- **ASSIGNMENT**
Go to the line containing "さくらのクラウドシェル (100, 1548)" below; retype it and all following lines exactly, and leave out the pictures.

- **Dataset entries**
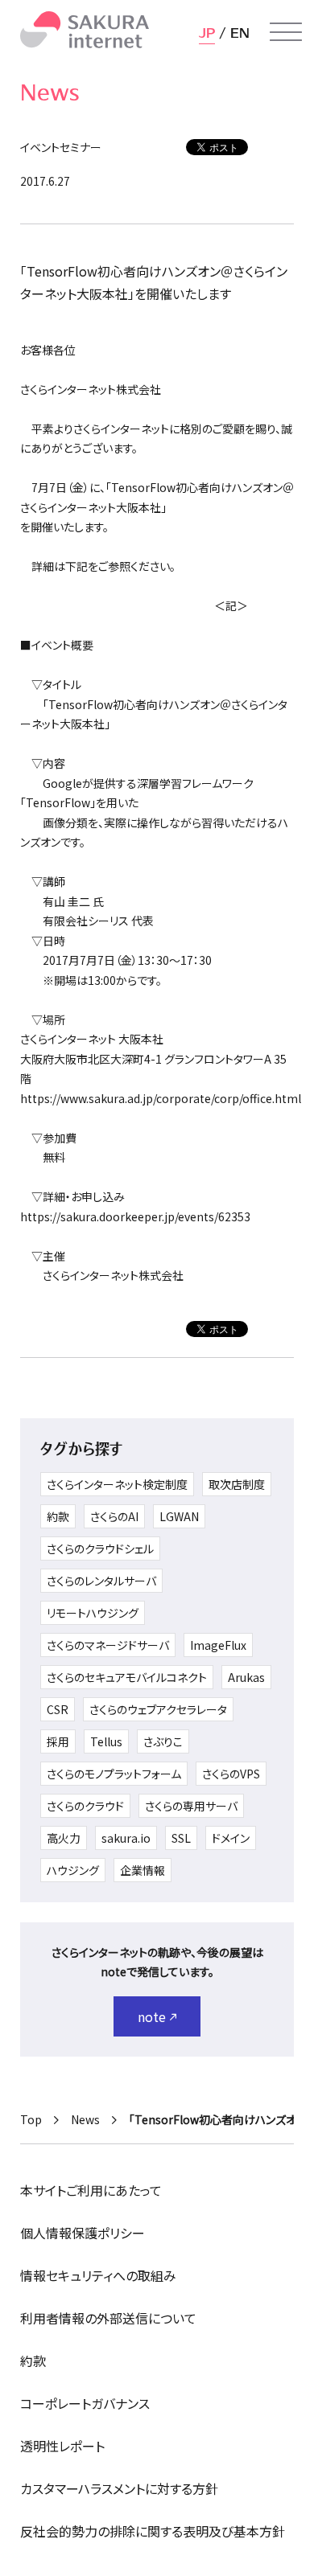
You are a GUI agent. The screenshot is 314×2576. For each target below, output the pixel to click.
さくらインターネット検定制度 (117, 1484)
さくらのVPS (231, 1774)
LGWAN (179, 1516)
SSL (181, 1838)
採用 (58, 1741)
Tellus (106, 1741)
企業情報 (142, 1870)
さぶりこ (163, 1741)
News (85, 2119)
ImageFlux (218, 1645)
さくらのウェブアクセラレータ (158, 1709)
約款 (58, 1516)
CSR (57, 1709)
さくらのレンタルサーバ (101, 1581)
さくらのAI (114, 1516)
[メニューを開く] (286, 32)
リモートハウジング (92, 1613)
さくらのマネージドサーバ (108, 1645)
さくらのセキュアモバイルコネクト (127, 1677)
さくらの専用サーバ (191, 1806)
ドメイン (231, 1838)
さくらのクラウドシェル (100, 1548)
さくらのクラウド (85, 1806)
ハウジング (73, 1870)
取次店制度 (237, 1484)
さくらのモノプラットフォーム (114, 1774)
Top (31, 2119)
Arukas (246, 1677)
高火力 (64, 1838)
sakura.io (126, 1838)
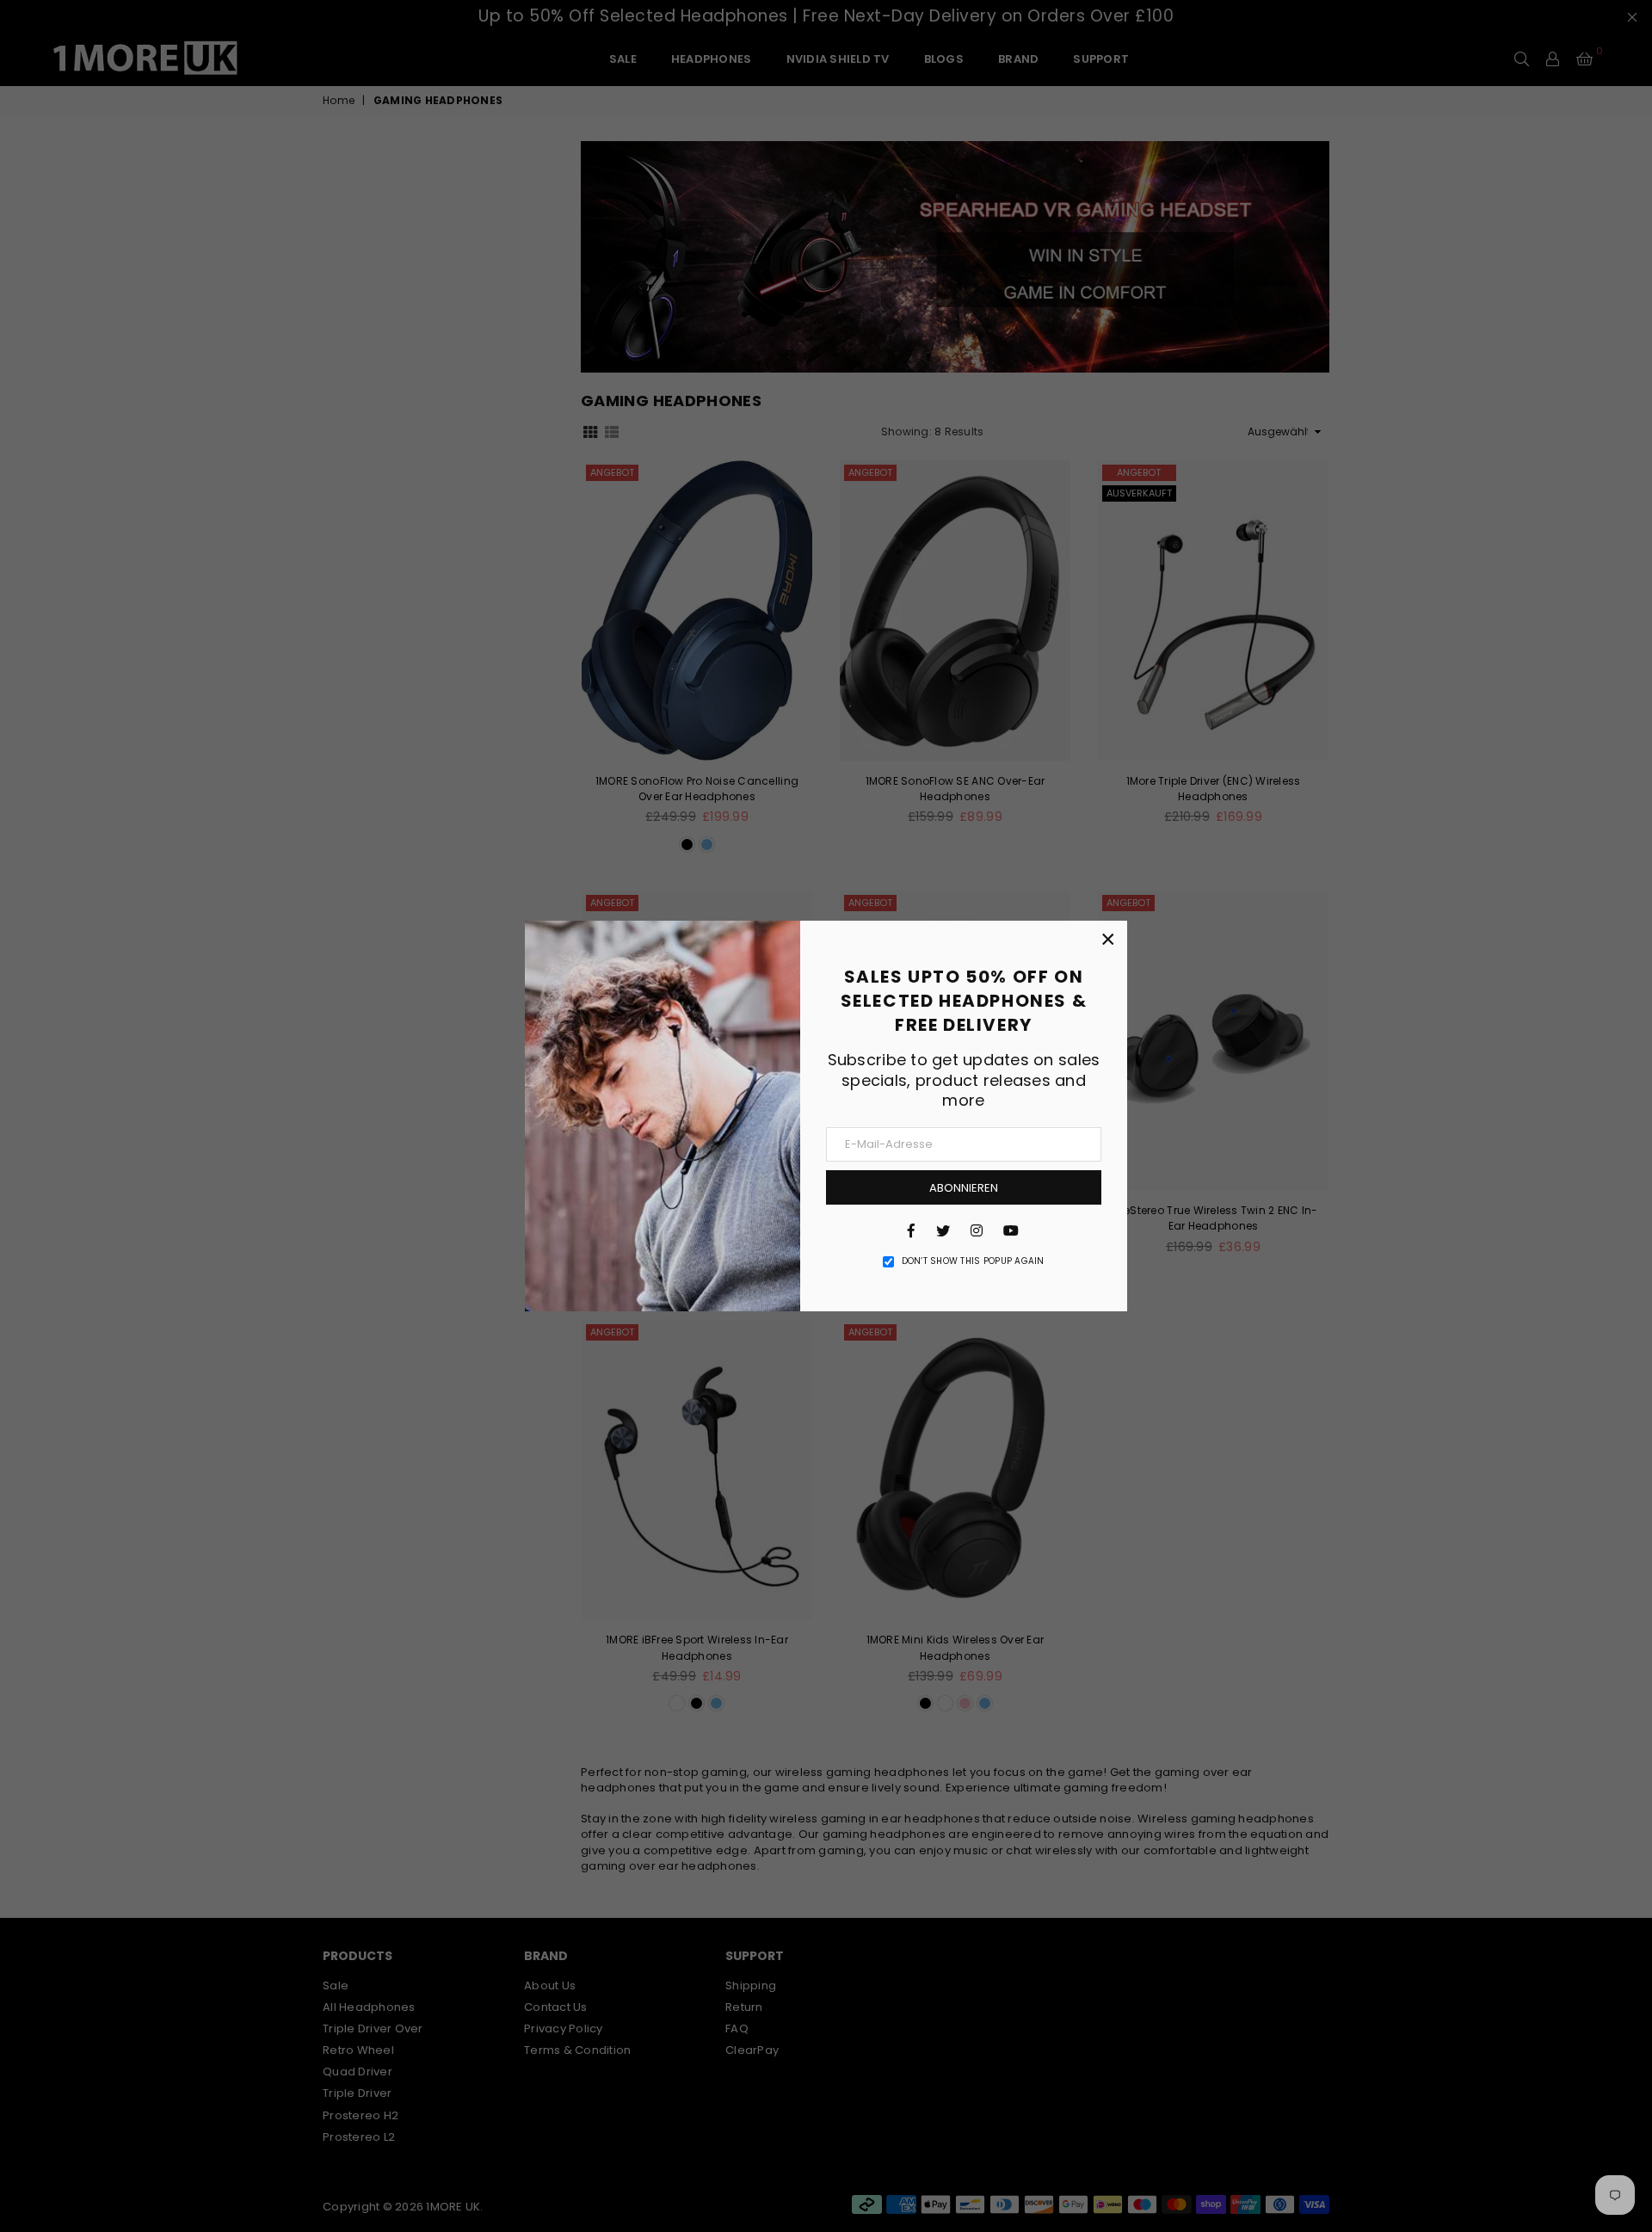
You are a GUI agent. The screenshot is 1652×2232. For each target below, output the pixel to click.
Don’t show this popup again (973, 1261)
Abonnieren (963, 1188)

- **FINISHED EXERCISE**
さくらのクラウドシェル (100, 1548)
さくらのクラウド (85, 1806)
ハウジング (73, 1870)
取次店制度 (237, 1484)
さくらのモノプラットフォーム (114, 1774)
Top (31, 2119)
Arukas (246, 1677)
高火力 (64, 1838)
sakura.io (126, 1838)
You are a GUI agent. The screenshot is 1652×2232. For each target below, output the pixel to click.
Don’t show this popup again (973, 1261)
Abonnieren (963, 1188)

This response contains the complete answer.